Arrive ensuite la référence à Asimov, avec l'androïde Isaac, soumis aux lois de la robotique, et propriété de l'entreprise Akumu. Difficile de ne pas penser à NorthAm Robotics dans L'homme bicentenaire ou à Cybertronics dans AI. À la manière de Blade runner, l'enquête devient progressivement une réflexion sur l'humanité, la responsabilité, et la possibilité même qu'un robot puisse être l'auteur d'un crime.

Peu à peu, le portrait d'Erwan se fissure. C'est un héros torturé, veuf, hanté par la mort de sa femme. Il reçoit des lettres signées « Erwan B. » — lui-même, peut-être ? Très vite, le doute s'installe. Comme souvent chez Dick, le réel devient suspect. Lina est-elle réelle ? L'enquête existe-t-elle vraiment, ou n'est-elle qu'un écran de fumée ?

Pourtant, Domuse ne se résume pas à une variation de science-fiction paranoïaque. Le roman est profondément personnel, et cela se perçoit dès la première ligne : le narrateur parle à la première personne et s'appelle Erwan. Les thèmes (identité, solitude, dépendance, fascination pour la mort, mise en abyme de l'auteur) sont intimement liés à ce que l'on peut appeler « l'Erwan de 2009 ». Cette dimension autobiographique transfigurée est l'une des grandes forces du livre.

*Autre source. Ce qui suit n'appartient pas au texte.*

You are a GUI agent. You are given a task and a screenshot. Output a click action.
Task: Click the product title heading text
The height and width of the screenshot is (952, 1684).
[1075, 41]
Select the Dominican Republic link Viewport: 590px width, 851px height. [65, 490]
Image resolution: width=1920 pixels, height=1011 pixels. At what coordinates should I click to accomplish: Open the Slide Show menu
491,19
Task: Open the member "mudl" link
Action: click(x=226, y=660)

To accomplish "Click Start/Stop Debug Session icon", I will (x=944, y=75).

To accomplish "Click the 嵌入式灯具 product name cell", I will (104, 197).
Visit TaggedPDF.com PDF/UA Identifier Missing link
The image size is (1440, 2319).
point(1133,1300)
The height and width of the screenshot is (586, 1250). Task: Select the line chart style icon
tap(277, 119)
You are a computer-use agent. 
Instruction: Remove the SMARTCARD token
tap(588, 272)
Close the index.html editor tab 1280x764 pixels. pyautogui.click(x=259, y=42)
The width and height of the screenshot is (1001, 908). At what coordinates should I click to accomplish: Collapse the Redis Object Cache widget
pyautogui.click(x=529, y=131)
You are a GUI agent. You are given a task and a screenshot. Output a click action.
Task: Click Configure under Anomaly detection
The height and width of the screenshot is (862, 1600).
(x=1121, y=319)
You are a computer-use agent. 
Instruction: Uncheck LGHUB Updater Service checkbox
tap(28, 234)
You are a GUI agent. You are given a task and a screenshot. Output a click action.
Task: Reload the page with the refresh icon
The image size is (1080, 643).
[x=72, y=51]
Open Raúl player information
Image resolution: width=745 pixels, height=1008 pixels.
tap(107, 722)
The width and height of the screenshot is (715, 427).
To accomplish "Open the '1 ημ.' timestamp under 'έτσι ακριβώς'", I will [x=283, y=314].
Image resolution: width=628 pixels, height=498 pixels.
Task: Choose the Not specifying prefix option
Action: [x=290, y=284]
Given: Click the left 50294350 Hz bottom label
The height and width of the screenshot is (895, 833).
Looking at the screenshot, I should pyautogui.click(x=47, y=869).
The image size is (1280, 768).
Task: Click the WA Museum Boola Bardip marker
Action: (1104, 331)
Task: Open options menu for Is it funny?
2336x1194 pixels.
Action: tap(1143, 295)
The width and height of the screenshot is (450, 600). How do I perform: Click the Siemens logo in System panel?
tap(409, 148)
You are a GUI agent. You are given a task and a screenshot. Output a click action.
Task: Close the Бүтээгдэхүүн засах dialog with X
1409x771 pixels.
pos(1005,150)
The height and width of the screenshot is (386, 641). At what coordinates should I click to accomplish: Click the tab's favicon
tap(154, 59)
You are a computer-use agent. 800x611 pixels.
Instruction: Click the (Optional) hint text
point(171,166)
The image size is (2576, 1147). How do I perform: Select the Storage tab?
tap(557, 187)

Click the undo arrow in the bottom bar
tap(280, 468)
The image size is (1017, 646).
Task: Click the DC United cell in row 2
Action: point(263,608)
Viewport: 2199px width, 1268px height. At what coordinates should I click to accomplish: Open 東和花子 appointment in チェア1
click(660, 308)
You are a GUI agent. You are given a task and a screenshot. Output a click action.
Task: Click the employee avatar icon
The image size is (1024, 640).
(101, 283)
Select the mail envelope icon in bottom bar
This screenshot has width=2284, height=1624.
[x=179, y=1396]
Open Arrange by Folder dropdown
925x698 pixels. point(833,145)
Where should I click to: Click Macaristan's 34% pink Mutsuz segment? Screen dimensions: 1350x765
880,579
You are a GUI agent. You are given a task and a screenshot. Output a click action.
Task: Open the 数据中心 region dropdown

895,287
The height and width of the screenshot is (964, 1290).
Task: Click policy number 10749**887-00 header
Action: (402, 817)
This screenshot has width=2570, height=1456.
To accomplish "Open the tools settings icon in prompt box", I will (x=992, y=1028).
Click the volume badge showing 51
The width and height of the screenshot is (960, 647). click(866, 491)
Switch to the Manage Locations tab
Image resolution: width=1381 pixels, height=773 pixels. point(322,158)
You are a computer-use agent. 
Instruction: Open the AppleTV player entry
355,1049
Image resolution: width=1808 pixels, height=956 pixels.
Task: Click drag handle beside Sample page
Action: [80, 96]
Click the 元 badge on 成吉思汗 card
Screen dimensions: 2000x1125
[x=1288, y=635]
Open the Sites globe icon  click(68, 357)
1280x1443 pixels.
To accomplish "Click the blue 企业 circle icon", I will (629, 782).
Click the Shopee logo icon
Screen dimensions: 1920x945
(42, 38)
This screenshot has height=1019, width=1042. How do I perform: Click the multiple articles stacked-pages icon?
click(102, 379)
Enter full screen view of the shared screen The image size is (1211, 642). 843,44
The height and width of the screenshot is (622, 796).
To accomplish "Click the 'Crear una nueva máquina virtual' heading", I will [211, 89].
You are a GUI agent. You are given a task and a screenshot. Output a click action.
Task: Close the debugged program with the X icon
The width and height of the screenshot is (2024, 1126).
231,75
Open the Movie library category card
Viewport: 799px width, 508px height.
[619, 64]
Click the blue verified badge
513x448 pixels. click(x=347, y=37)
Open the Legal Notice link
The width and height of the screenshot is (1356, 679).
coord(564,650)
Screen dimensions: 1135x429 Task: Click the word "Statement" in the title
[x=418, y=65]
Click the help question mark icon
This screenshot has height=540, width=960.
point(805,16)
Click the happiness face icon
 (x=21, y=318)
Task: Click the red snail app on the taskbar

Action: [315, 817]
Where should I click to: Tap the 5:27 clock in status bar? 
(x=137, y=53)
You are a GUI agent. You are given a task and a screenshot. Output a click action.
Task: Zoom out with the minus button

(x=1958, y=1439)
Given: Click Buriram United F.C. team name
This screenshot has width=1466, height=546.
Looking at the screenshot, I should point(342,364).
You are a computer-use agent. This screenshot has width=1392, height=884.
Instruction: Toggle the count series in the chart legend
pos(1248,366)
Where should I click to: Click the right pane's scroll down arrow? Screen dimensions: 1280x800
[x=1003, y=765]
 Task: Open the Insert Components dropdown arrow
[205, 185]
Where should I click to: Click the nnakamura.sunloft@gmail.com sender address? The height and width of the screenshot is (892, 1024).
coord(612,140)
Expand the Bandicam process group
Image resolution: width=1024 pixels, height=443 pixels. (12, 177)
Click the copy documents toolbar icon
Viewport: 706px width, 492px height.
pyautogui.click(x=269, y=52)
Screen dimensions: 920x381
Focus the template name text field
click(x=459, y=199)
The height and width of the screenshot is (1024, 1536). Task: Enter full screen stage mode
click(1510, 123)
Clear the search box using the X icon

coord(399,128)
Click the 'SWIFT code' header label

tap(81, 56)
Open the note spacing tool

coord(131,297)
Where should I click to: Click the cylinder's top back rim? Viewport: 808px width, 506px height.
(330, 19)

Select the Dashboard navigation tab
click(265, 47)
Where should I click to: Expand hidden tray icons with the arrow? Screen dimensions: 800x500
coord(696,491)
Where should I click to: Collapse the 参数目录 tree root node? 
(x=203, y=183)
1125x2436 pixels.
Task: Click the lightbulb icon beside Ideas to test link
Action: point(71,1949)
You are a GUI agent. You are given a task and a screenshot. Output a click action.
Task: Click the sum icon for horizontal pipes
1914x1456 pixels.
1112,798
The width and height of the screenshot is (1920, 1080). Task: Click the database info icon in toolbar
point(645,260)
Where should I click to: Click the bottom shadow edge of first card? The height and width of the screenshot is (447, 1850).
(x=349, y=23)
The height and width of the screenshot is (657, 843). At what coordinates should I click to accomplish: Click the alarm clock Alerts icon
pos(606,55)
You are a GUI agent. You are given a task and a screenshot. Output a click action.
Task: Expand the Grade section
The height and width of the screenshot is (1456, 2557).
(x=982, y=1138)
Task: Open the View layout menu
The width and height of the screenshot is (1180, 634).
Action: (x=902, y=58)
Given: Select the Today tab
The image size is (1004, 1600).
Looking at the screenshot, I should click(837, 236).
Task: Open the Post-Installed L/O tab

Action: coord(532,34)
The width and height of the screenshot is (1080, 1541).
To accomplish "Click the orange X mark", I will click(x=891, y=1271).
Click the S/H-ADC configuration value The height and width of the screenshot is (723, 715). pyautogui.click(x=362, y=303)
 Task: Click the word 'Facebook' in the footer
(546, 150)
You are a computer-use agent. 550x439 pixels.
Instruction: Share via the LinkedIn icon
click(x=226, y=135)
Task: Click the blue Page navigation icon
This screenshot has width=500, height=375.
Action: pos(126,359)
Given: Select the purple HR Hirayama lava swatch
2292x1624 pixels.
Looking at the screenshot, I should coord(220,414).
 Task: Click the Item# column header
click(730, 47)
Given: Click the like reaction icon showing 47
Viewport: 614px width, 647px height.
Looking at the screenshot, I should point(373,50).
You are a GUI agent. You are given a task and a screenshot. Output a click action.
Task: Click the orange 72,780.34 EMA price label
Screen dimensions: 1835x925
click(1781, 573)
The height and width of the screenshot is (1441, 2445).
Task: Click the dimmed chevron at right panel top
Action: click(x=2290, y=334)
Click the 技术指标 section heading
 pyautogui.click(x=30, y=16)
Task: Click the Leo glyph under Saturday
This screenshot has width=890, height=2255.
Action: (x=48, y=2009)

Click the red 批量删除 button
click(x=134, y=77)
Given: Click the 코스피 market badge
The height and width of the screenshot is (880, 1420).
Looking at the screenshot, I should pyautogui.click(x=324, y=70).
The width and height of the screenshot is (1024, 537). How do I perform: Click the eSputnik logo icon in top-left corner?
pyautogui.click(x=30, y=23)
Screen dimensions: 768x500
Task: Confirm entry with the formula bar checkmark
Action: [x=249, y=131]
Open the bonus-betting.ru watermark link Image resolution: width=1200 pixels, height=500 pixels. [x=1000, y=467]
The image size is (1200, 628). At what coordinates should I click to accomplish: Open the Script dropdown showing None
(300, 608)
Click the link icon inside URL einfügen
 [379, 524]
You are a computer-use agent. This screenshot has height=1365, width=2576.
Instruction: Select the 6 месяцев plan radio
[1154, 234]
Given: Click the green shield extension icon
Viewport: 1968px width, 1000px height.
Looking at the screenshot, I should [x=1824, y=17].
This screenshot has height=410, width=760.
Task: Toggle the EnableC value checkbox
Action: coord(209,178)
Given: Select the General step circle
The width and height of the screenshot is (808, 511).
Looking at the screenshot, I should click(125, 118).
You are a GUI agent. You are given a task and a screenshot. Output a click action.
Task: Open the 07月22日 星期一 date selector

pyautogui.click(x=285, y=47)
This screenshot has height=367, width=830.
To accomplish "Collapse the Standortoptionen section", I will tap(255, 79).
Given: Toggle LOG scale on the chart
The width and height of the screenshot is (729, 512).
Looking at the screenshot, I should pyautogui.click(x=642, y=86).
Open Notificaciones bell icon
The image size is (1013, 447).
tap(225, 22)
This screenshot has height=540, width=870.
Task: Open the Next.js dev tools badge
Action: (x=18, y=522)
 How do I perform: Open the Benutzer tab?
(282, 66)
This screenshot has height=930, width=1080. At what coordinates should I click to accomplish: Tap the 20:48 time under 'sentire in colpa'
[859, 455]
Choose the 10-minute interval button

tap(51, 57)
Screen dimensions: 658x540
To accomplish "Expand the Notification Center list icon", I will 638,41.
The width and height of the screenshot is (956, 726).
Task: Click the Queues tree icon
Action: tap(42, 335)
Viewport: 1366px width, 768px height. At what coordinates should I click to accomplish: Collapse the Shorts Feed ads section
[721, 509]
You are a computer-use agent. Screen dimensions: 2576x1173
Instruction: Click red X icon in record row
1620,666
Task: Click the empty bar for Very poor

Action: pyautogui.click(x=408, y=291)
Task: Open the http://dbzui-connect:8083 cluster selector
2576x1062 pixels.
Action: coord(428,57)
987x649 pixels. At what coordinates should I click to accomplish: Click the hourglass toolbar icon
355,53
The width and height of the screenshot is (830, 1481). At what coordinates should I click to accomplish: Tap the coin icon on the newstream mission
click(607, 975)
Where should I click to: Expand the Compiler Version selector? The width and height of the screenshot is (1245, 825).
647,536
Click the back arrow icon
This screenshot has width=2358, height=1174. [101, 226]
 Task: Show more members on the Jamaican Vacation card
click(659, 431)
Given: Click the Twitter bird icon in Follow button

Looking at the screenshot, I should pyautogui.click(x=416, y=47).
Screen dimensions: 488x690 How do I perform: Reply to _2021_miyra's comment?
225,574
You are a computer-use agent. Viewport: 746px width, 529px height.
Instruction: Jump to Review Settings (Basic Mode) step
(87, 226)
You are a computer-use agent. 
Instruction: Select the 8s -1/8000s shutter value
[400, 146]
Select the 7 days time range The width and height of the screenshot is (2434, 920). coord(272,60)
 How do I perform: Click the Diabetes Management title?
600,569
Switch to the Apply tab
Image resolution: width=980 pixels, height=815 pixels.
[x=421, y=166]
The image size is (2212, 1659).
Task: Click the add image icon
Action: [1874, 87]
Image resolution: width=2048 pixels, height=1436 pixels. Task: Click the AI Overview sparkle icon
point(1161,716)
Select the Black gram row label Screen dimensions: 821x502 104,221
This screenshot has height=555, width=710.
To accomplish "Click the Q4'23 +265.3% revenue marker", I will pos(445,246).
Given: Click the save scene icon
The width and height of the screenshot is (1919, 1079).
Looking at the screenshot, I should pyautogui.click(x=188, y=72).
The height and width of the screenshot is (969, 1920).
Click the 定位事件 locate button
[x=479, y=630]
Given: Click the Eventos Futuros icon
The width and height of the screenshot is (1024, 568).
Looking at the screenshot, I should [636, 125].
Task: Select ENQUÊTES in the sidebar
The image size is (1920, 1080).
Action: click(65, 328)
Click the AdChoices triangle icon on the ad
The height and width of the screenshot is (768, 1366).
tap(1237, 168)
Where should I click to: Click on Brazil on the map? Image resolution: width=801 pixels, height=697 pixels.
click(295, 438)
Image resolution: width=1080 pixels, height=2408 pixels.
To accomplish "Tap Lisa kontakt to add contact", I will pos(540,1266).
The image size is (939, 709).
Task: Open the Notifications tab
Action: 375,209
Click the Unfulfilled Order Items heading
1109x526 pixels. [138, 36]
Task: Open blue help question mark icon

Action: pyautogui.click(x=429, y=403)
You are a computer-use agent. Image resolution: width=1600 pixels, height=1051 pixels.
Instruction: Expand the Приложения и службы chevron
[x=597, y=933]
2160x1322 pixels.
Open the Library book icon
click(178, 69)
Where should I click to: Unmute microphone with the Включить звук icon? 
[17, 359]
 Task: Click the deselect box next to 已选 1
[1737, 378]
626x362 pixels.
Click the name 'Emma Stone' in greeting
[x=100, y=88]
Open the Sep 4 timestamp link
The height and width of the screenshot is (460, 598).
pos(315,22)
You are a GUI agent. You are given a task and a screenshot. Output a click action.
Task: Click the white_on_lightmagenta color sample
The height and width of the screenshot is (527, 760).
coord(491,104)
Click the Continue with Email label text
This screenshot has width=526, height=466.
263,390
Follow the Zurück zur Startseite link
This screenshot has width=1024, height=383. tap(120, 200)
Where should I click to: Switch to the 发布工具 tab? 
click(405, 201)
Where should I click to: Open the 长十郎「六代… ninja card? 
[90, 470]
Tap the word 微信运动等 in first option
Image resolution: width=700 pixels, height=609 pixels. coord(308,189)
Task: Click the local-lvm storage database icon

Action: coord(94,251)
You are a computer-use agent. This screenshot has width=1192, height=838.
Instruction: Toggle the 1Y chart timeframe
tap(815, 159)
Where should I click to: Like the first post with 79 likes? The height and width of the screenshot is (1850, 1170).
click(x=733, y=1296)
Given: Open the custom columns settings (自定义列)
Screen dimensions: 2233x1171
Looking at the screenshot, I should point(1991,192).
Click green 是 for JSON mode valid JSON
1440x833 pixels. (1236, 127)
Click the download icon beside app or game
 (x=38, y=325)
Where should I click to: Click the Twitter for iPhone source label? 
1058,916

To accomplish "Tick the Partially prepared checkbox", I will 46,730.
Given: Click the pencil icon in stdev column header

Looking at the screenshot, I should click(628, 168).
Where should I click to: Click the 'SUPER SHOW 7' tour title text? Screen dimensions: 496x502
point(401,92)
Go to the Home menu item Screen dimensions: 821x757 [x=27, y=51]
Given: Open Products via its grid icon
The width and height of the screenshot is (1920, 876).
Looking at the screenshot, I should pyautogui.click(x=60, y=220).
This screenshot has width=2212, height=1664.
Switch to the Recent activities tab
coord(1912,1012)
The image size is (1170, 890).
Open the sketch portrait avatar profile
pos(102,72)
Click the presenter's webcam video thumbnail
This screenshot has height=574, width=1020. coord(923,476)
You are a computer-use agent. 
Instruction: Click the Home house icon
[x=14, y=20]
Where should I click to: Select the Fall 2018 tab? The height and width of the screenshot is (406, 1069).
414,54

C'est, très clairement, une qualité majeure. Domuse est un excellent roman, d'autant plus remarquable par sa brièveté. Un texte dense, qu'on peut lire d'une traite, puis relire en y découvrant d'autres niveaux. Mais il faut bien lui trouver une faiblesse, et elle est là : Erwan Bracchi ne parvient jamais tout à fait à se détacher de ses influences. Il reste, parfois malgré lui, prisonnier de ses créateurs spirituels (Dick, Lovecraft, Asimov, Werber, Vian, Poe) exactement comme son personnage reste prisonnier de son auteur.

Mais là où le destin d'Erwan (le personnage) est figé à jamais sur ces pages, l'auteur, lui, a encore du temps devant lui. Domuse donne furieusement envie qu'il retrouve, un jour, l'envie et l'énergie de revenir à la fiction. Parce que ce roman, imparfait, mais habité, prouve qu'il en a largement les moyens.